§ **Выбранный отрывок**:
• • • • • • •

В эти же семь лет другой исследователь сделал открытия, не уступающие совершенным Боттой. Еще до него, в 1840 г., в тех местах побывал Остин Генри Лэйярд, который вдвоем с товарищем задумал отважное сухопутное путешествие от берегов Средиземного моря до Индии. Они передвигались верхом на лошадях без охраны; провели некоторое время в Мосуле и видели холмы Куюнджик и Наби Юнус. Сделав крюк, посетили Багдад и по пути осмотрели другие холмы вдоль Тигра, в частности тот, что носил название Нимруд. Загадка этих холмов, усыпанных черепками и кирпичом с надписями, заинтриговала Лэйярда, и, когда два странника достигли Хамадана в Персии, он решил изменить первоначальные планы и вернуться в Мосул…
Сперва Лэйярд два года копал Нимруд, отождествленный позже с библейским Калахом, и обнаружил дворцы, не уступающие хорсабадскому. Здесь тоже крылатые быки и львы обрамляли порталы покоев, облицованных скульптурными плитами. И всюду рельефные картины охоты и битв перемежались текстами, высеченными ассирийской клинописью.
Тут в работу включился Британский музей, и Лэйярд, получив достаточные средства, решил, продолжая раскопки Нимруда, исследовать Куюнджик — гораздо больший холм. Хотя Ботта копал там без особого успеха, все говорило за то, что под холмами Куюнджика и Наби Юнуса скрывалась сама Ниневия, столица Ассирии. Летом 1847 г. всего за месяц работ Лэйярд обнаружил в Куюнджике дворец, ничем не уступавший дворцам Нимруда и Хорсабада. Однако его финансы истощились, и он решил возвратиться в Лондон, проведя в странствиях семь лет. Двумя годами позже, получив средства от Британского музея, он возобновил работы и за полтора года раскопал в Куюнджике „71 зал, покои и коридоры… 27 порталов, обрамленных огромными крылатыми быками и сфинксами с львиным туловищем… и 9880 футов барельефов“. Среди обломков, заполняющих декорированные покои, он нашел множество табличек из обожженной глины, покрытых той же клинописью, что и плиты, стоявшие вдоль стен.
Впервые давно известные клинописные тексты были обнаружены на табличках, и находка эта открывала широкие перспективы. Хотя в то время клинопись читать не умели, филологи уже полтора столетия бились над ее расшифровкой и не сомневались, что близки к успеху. Ибо клинописные тексты, выкопанные Боттой и Лэйярдом, были далеко не первыми».

• • • • • • •

§ **Показанные данные**:
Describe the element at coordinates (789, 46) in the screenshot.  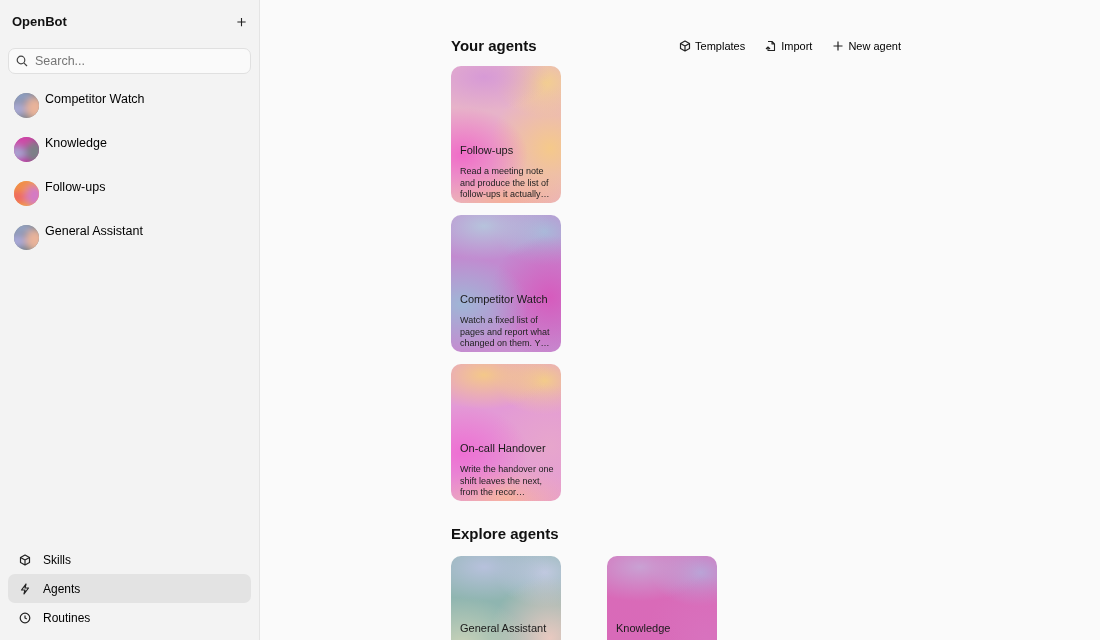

• • • • • • •

§ **Проверьте себя**:
• a. Согласны ли с отрывком о раскопках Лэйярда эти утверждения: (i) Лэйярд с товарищем ехали под охраной; (ii) Нимруд позже отождествили с библейским Калахом; (iii) в те годы клинопись уже умели читать? На каждое ответьте «да» или «нет» и дословно приведите слова отрывка, которые это решают.
• b. Продолжите отрывок о раскопках Лэйярда с того места, где он заканчивается.
Список здесь не понадобится.

§ **Ответы**:
• a.
(i) Нет: «Они передвигались верхом на лошадях без охраны».
(ii) Да: «отождествленный позже с библейским Калахом».
(iii) Нет: «Хотя в то время клинопись читать не умели».

• b.
Действительно, к тому времени, когда Ботта и Лэйярд раскопали дворцы неизвестной цивилизации с надписями на камне и с архивами глиняных табличек, другие исследователи уже вплотную подошли к прочтению языка этих архивов и надписей.
Для того, чтобы ярче представить себе, как происходил этот процесс, необходимо вернуться на несколько столетий назад, на берег Персидского залива, где к северу от Бахрейна лежит крупнейший порт Ирана — Бушир. Через Шираз и Исфаган он связан пересекающей всю страну дорогой со столицей Ирана Тегераном и с Каспийским морем. В шестидесяти пяти километрах к северо-востоку от Шираза находятся руины древнего города, который иранцам известен под названием Тахт-и-Джамшид («Трон Джамшида») или Чехил-Минар («Сорок колонн»).
Впервые об этом городе европейцы услышали в 1472 г. от венецианского посланника в Персии Иосафата Барбаро.
Спустя довольно длительное время, в 1602 г. португальский посланник Антонио де Гуза первым обратил внимание на надписи, которых было в избытке в руинах города.
Спустя 15 лет его преемник дон Гарсиа Силва Фигероа подробно описал их, а также определил, что руины принадлежат столице Дария Великого — Персеполю.
Спустя еще четыре года знаменитый итальянский путешественник Пьетро делла Валле сделал копию части персепольских надписей и доставил ее в Европу.
В XVII в. европейские путешественники опубликовали еще несколько коротких, правда, искаженных фрагментов, и в 1700 г. впервые начало употребляться слово «клинопись».
Впрочем, серьезное изучение этого вида письменности началась несколько позже, точнее после того, как в 1778 г. Карстен Нибур опубликовал очень добросовестно выполненные зарисовки трех длинных трехъязычных надписей из Персеполя. Необходимо отметить, что и сам Нибур сделал первые шаги к расшифровке тайн древних клинописей. Он определил, что надписи выполнены тремя разновидностями клинописи, первая из которых состояла только из сорока двух знаков. Отсюда было сделано заключение, что трем видам клинописи соответствовали три различных языка. Первая клинопись была буквенной, то есть каждый знак обозначал определенную букву, а две другие, вероятно, являлись слоговыми, причем каждый слог передавался особым знаком. Благодаря этому и количество знаков оказалось большим.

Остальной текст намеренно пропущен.